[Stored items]
○ ○ ○ ○ ○
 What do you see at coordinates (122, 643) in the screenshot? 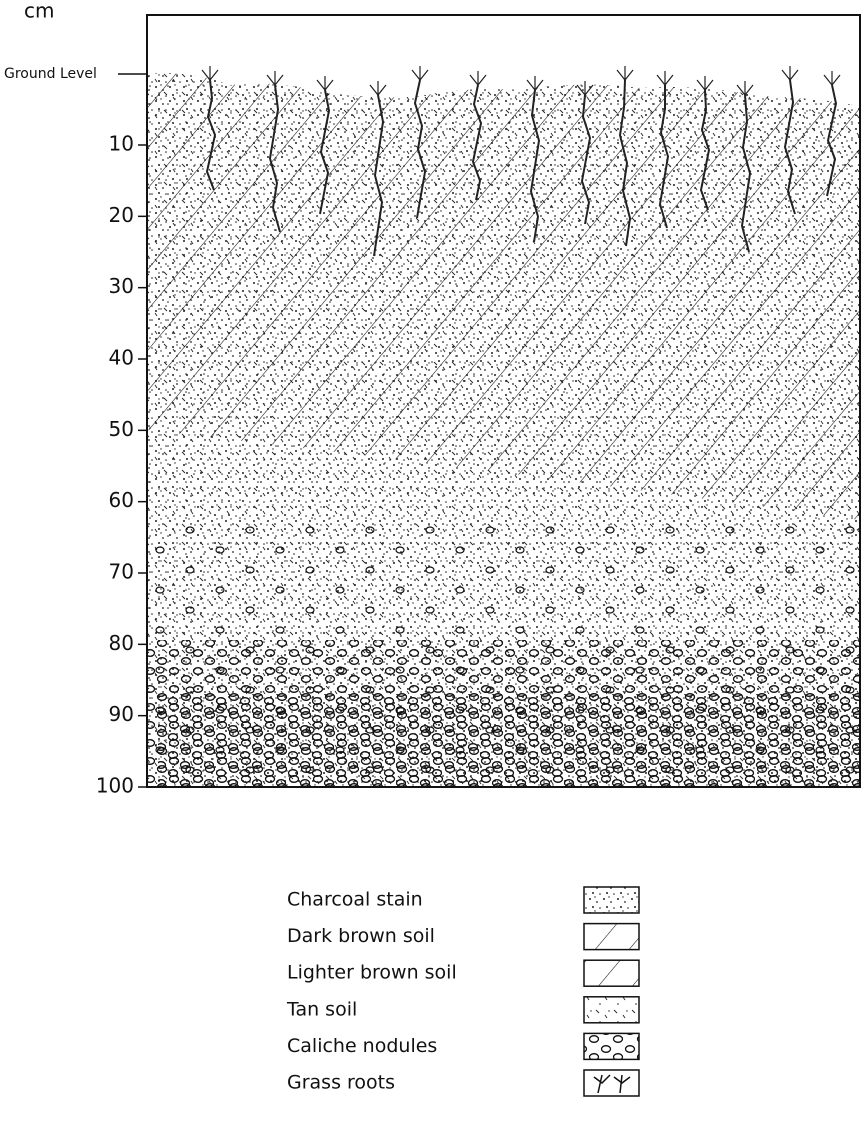
I see `tick-label: 80` at bounding box center [122, 643].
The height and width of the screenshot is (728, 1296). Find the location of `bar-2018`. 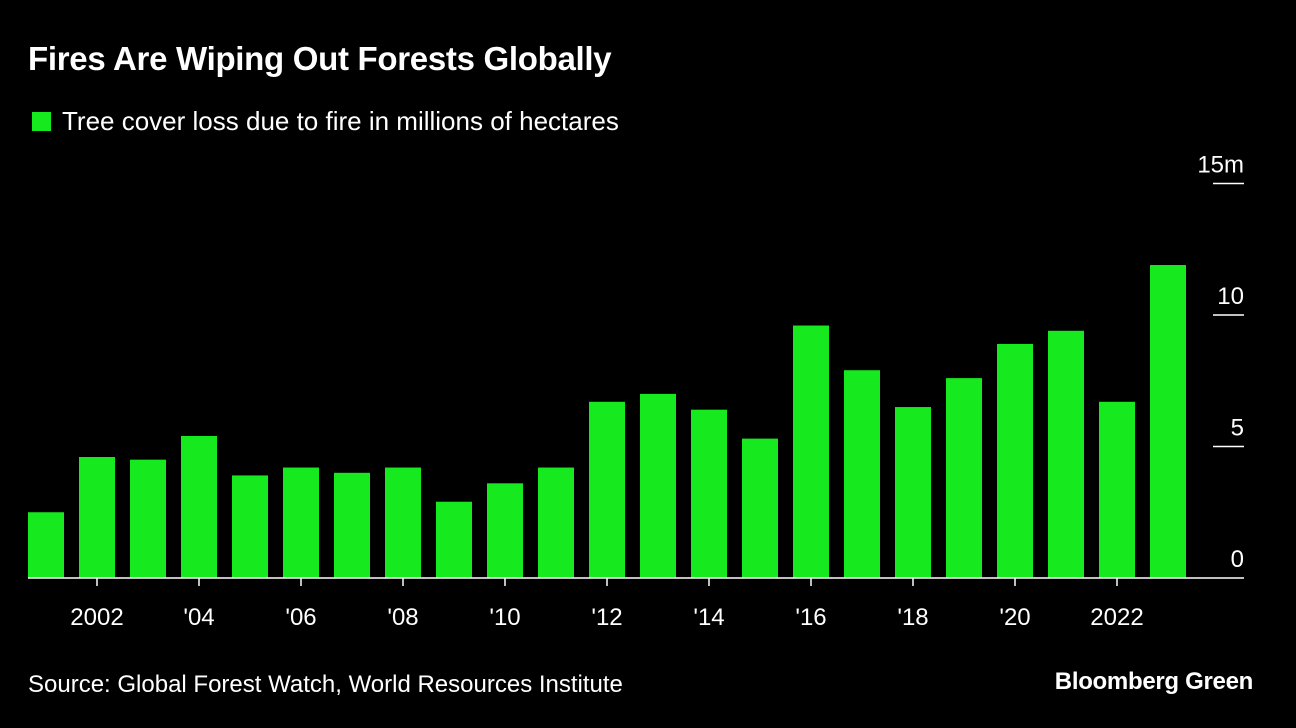

bar-2018 is located at coordinates (913, 492).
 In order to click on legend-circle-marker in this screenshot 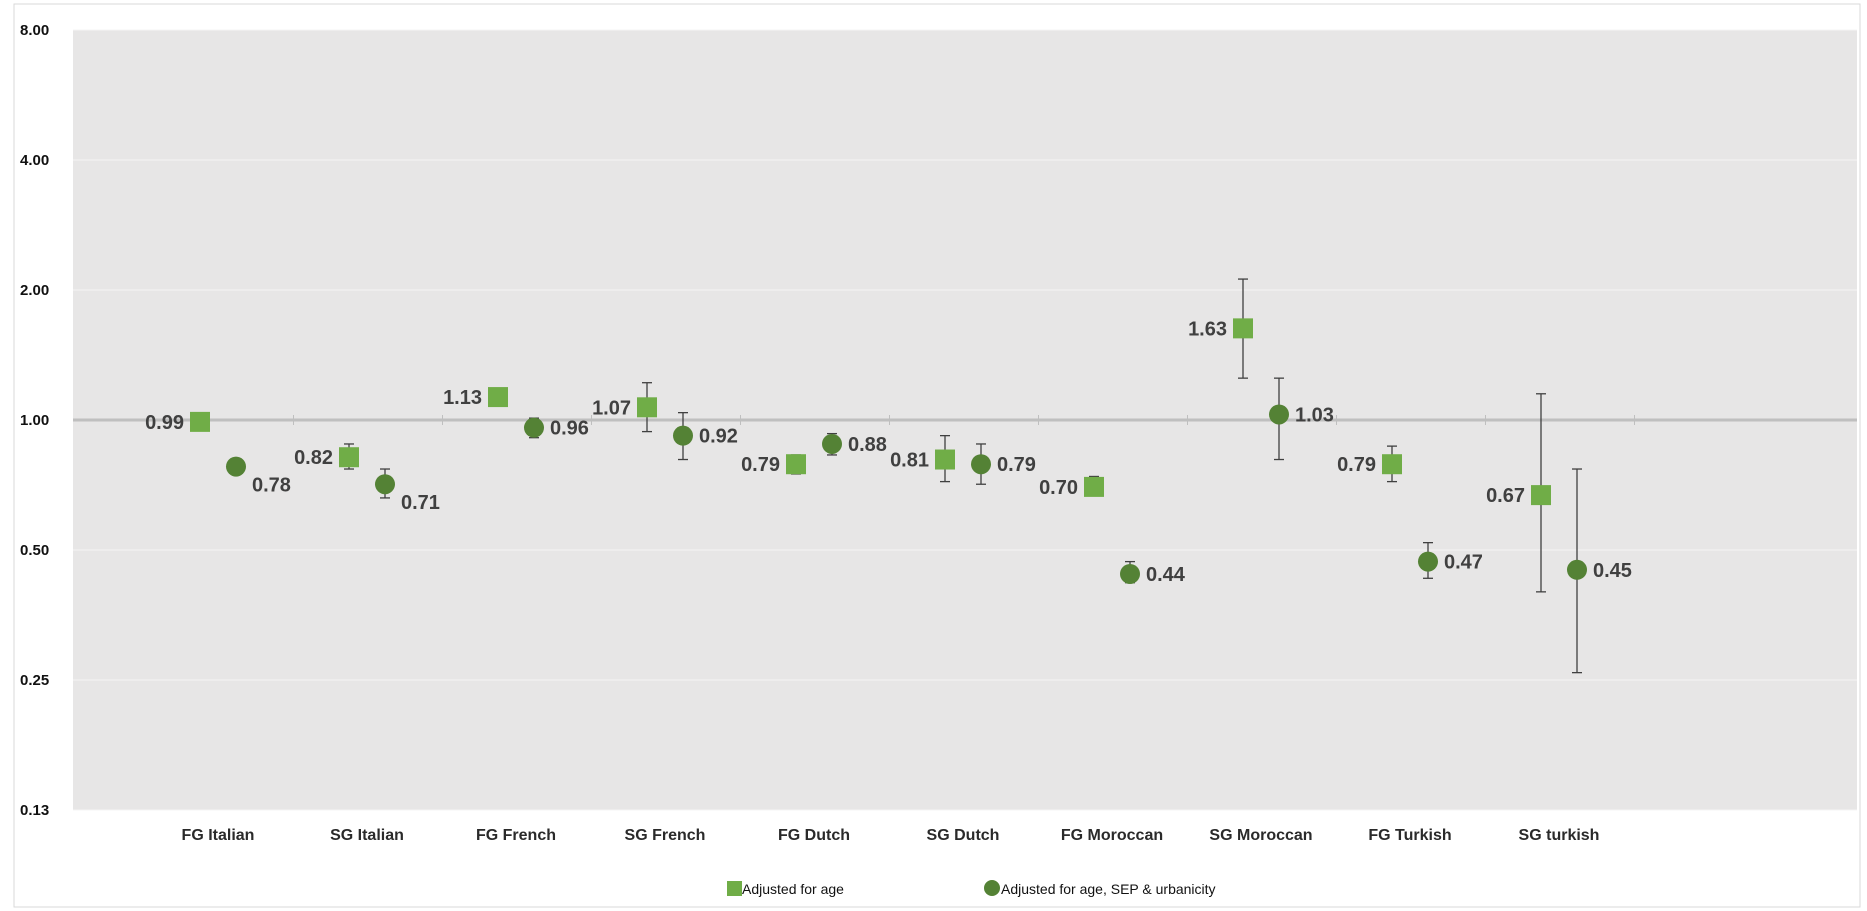, I will do `click(992, 888)`.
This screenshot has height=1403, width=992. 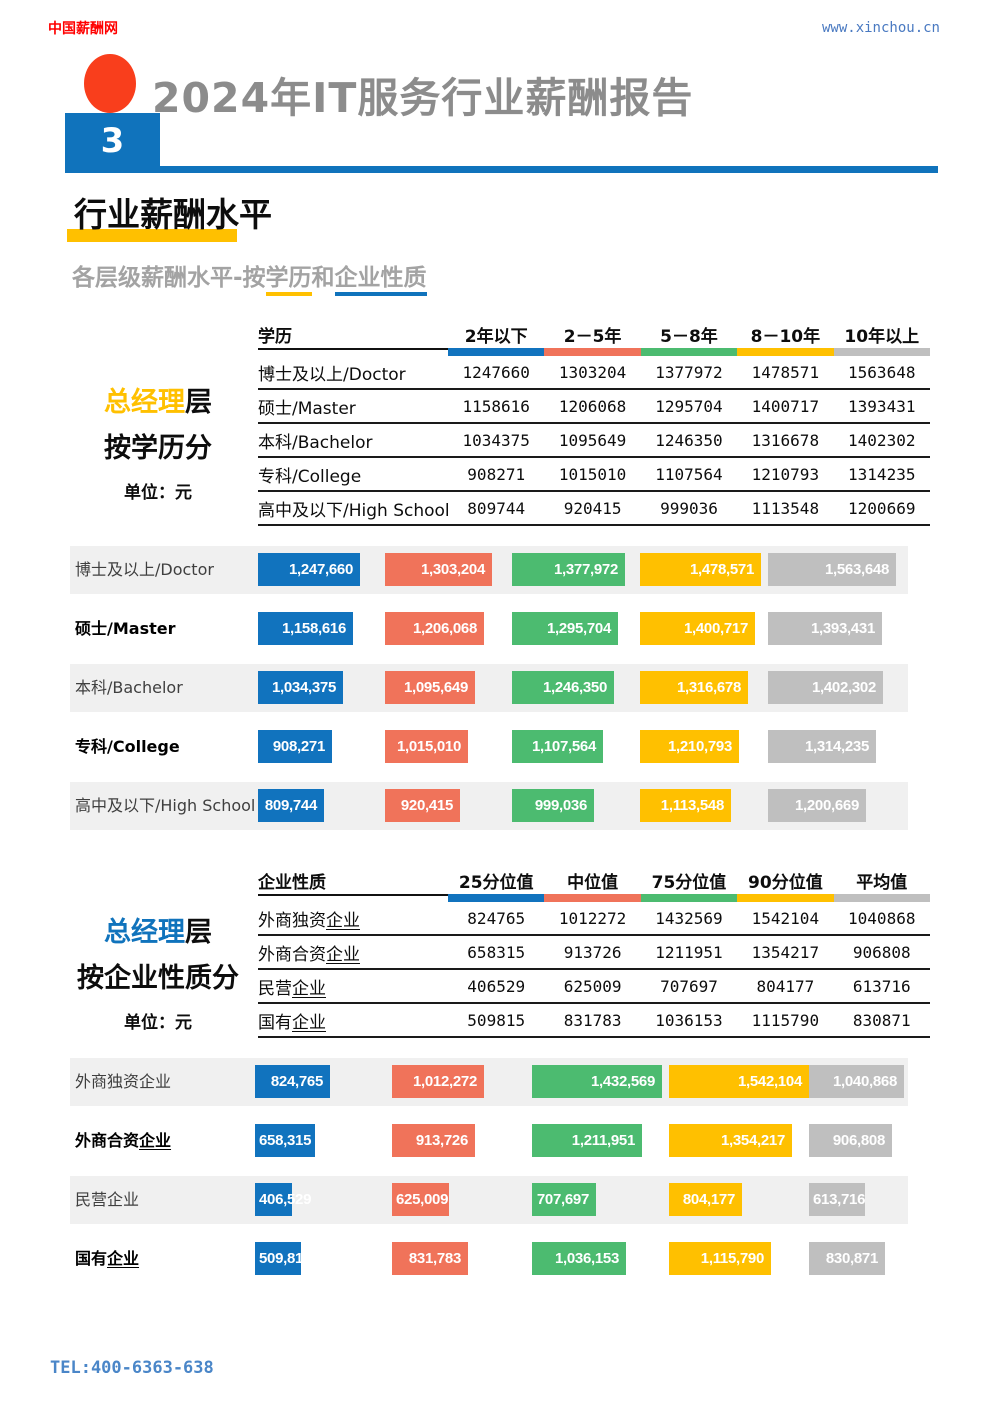 I want to click on bar-segment: 824,765, so click(x=292, y=1082).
○ ○ ○ ○ ○
PROBLEM DESCRIPTION ▸
Write out the rows above, from the start of the rows through the line containing "bar-2018 is located", without any changes, leaving out the pictures.

RESPONSE TO THIS EXERCISE ▸
 What do you see at coordinates (122, 643) in the screenshot? 
I see `tick-label: 80` at bounding box center [122, 643].
The height and width of the screenshot is (728, 1296). Find the location of `bar-2018`. 

bar-2018 is located at coordinates (913, 492).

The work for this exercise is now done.